begin

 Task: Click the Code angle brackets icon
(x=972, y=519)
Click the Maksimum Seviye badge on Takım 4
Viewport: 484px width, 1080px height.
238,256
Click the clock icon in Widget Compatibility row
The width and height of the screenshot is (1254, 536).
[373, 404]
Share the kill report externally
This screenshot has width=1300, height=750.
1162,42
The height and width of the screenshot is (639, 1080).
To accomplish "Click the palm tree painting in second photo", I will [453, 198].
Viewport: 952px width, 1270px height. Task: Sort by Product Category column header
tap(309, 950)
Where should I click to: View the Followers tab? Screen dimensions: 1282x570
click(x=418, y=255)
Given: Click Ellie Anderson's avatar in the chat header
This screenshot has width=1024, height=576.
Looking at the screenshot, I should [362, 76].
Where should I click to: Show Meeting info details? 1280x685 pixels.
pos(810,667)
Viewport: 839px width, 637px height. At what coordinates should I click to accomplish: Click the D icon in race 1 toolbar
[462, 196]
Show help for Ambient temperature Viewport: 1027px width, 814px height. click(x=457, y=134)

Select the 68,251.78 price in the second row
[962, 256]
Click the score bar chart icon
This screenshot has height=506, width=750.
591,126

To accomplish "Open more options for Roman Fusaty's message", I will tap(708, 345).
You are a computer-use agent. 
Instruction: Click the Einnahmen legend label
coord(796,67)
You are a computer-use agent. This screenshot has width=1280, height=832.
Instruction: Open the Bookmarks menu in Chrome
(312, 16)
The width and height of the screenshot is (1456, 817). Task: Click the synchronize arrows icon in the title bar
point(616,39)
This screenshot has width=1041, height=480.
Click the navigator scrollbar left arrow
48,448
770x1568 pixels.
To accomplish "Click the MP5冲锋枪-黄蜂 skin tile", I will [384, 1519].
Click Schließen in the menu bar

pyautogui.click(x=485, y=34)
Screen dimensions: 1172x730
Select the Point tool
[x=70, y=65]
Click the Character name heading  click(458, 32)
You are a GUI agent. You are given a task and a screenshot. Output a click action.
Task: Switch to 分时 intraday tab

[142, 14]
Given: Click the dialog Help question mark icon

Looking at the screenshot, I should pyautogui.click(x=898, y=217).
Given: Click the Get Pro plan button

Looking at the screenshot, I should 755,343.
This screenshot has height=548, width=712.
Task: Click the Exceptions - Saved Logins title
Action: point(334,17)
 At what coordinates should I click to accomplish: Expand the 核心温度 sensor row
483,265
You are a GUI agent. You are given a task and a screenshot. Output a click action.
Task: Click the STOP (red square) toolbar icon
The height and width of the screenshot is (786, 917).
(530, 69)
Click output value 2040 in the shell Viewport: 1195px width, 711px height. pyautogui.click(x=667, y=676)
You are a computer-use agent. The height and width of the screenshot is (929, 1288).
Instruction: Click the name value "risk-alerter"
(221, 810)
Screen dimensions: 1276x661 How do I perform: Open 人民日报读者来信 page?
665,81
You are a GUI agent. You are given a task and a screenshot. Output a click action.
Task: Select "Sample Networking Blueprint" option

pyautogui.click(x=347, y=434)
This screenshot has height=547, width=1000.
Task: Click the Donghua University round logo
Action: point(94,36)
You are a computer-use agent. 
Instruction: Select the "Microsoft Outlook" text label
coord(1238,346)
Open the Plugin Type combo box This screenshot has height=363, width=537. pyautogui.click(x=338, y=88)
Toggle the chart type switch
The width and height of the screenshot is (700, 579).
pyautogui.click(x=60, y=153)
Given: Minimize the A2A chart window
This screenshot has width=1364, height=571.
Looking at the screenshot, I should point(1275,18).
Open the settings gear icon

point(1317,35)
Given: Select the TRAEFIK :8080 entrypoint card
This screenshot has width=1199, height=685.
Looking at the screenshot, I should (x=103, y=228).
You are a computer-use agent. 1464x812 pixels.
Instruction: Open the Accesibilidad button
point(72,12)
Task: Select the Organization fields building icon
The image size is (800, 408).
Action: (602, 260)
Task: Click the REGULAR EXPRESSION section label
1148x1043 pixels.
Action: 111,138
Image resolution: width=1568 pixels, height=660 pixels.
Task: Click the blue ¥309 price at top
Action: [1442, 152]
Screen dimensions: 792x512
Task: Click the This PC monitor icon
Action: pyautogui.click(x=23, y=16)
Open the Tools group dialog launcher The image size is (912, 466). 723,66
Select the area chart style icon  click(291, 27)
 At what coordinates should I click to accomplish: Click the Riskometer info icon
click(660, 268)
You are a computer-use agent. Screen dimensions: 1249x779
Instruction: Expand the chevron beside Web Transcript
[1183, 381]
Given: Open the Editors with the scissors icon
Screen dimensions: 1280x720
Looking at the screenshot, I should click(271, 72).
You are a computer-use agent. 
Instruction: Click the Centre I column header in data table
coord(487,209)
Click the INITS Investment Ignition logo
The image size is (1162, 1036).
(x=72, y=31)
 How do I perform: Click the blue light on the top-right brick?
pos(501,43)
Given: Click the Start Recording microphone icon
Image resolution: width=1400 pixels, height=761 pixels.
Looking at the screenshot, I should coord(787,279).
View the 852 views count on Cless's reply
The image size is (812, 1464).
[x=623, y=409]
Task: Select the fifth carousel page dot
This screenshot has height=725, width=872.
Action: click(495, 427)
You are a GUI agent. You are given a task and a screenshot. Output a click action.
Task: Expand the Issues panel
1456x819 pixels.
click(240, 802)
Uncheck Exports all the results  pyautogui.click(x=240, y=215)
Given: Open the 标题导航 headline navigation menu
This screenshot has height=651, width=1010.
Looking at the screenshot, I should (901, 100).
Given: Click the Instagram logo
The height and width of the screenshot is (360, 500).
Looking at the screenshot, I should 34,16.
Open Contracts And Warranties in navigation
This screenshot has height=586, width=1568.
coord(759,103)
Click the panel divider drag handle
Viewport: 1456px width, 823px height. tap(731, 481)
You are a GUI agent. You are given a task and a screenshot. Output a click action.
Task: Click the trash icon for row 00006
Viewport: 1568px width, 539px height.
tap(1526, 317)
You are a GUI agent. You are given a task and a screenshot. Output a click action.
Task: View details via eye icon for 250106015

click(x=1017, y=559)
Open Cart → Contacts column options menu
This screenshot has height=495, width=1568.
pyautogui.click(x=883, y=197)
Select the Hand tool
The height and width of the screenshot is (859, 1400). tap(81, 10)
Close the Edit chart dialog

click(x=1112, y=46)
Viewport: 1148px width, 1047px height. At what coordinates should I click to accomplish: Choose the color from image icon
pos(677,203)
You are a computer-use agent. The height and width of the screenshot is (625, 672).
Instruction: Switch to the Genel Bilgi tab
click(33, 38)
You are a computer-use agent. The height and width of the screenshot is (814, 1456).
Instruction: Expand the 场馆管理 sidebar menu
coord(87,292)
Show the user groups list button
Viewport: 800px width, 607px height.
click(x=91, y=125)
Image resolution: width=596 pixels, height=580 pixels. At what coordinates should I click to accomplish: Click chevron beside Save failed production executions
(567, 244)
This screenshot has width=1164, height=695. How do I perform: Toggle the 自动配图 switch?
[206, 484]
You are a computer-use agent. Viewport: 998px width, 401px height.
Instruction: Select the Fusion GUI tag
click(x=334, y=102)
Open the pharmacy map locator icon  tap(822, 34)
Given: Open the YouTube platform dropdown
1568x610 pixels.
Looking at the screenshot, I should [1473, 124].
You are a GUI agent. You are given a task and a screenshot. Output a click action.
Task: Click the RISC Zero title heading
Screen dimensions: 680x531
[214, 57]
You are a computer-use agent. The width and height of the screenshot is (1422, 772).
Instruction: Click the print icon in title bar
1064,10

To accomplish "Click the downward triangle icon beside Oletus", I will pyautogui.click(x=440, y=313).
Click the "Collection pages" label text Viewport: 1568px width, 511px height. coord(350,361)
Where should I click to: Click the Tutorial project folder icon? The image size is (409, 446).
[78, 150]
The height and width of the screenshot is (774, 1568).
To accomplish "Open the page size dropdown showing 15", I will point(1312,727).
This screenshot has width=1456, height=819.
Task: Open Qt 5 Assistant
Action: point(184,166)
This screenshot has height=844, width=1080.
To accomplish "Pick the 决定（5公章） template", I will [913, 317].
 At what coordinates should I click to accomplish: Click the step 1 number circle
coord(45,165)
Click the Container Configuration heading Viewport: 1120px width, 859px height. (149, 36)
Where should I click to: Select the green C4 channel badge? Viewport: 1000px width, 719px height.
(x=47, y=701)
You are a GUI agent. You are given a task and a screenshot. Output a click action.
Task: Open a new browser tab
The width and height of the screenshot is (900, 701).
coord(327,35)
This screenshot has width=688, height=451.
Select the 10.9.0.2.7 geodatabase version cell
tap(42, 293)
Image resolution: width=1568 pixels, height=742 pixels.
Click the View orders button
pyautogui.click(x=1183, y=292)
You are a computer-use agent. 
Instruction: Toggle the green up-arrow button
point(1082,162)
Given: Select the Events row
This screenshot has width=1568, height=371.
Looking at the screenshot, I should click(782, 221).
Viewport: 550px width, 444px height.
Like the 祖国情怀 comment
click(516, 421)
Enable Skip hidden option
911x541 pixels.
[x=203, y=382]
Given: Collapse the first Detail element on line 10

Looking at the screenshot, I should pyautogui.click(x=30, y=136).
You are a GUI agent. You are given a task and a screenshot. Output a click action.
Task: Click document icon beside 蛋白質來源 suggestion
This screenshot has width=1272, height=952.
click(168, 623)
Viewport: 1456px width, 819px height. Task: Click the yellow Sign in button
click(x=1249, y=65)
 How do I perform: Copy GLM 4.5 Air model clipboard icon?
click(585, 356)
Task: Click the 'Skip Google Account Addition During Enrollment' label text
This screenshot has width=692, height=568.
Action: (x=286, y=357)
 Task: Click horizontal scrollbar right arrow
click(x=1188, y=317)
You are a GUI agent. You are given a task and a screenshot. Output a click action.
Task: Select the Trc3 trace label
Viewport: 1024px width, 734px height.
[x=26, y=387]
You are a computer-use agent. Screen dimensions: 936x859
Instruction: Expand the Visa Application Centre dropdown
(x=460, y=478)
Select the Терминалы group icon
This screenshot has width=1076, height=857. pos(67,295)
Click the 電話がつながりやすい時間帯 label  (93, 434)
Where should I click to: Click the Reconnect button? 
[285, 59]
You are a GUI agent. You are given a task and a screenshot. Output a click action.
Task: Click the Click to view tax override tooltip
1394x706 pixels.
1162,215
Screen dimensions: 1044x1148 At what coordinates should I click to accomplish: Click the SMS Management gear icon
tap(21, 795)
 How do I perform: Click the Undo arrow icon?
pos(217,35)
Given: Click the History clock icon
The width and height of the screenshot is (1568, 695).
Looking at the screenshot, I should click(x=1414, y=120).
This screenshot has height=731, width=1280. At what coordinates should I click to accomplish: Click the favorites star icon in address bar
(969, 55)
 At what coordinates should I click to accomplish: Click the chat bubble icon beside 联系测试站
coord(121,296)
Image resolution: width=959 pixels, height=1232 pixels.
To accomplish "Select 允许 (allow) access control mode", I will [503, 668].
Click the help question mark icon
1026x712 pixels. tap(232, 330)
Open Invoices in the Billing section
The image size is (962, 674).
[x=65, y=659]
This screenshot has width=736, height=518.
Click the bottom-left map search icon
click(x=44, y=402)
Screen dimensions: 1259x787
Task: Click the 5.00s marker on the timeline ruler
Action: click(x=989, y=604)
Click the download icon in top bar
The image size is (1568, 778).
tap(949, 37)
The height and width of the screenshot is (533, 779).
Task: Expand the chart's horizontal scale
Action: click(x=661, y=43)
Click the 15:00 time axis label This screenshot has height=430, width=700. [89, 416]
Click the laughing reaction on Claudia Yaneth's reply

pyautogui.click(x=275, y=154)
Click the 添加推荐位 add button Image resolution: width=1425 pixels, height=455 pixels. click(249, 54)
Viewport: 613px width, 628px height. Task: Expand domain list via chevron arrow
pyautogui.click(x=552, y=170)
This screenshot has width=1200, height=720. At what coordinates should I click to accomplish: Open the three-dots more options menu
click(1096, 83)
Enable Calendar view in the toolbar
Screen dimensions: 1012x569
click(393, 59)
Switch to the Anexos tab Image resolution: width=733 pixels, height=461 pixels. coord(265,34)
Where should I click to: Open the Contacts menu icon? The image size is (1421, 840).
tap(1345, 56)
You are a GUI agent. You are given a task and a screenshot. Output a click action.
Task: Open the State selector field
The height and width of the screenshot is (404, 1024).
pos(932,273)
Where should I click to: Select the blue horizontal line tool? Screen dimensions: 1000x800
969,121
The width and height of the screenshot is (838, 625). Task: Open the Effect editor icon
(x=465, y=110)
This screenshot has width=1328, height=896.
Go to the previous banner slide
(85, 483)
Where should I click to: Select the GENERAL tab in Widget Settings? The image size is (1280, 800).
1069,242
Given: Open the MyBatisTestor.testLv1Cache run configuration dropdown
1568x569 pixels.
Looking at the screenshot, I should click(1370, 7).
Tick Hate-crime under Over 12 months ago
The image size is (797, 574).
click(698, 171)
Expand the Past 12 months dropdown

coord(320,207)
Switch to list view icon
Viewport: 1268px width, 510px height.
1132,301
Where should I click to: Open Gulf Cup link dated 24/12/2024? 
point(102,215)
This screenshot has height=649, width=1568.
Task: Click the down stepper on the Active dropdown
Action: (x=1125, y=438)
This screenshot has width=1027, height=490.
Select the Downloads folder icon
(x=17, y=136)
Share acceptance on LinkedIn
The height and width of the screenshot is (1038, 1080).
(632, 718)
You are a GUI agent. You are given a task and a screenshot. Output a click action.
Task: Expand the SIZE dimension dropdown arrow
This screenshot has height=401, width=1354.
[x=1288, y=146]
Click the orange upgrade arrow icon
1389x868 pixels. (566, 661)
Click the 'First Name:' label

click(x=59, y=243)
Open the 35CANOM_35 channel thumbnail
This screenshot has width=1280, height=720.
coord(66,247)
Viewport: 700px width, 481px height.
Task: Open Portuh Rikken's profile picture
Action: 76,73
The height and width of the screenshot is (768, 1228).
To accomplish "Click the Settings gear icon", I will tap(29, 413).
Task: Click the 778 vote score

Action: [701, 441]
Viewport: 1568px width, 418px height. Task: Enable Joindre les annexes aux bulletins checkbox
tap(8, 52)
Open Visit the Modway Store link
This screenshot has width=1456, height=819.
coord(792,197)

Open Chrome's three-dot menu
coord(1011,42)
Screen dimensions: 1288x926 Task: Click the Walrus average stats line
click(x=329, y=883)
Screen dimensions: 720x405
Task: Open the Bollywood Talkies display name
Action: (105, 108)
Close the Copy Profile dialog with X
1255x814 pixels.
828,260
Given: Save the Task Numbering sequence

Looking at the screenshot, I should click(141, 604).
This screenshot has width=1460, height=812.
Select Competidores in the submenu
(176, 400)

end

Copy out the items starting with the line containing "Open Cart → Contacts column options menu" and going on through the line containing "Looking at the screenshot, I should [1473, 124].", including both of those lines, and write them down as they appear.

Open Cart → Contacts column options menu
This screenshot has height=495, width=1568.
pyautogui.click(x=883, y=197)
Select the Hand tool
The height and width of the screenshot is (859, 1400). tap(81, 10)
Close the Edit chart dialog

click(x=1112, y=46)
Viewport: 1148px width, 1047px height. At what coordinates should I click to accomplish: Choose the color from image icon
pos(677,203)
You are a computer-use agent. The height and width of the screenshot is (625, 672).
Instruction: Switch to the Genel Bilgi tab
click(33, 38)
You are a computer-use agent. The height and width of the screenshot is (814, 1456).
Instruction: Expand the 场馆管理 sidebar menu
coord(87,292)
Show the user groups list button
Viewport: 800px width, 607px height.
click(x=91, y=125)
Image resolution: width=596 pixels, height=580 pixels. At what coordinates should I click to accomplish: Click chevron beside Save failed production executions
(567, 244)
This screenshot has width=1164, height=695. How do I perform: Toggle the 自动配图 switch?
[206, 484]
You are a computer-use agent. Viewport: 998px width, 401px height.
Instruction: Select the Fusion GUI tag
click(x=334, y=102)
Open the pharmacy map locator icon  tap(822, 34)
Given: Open the YouTube platform dropdown
1568x610 pixels.
Looking at the screenshot, I should [1473, 124].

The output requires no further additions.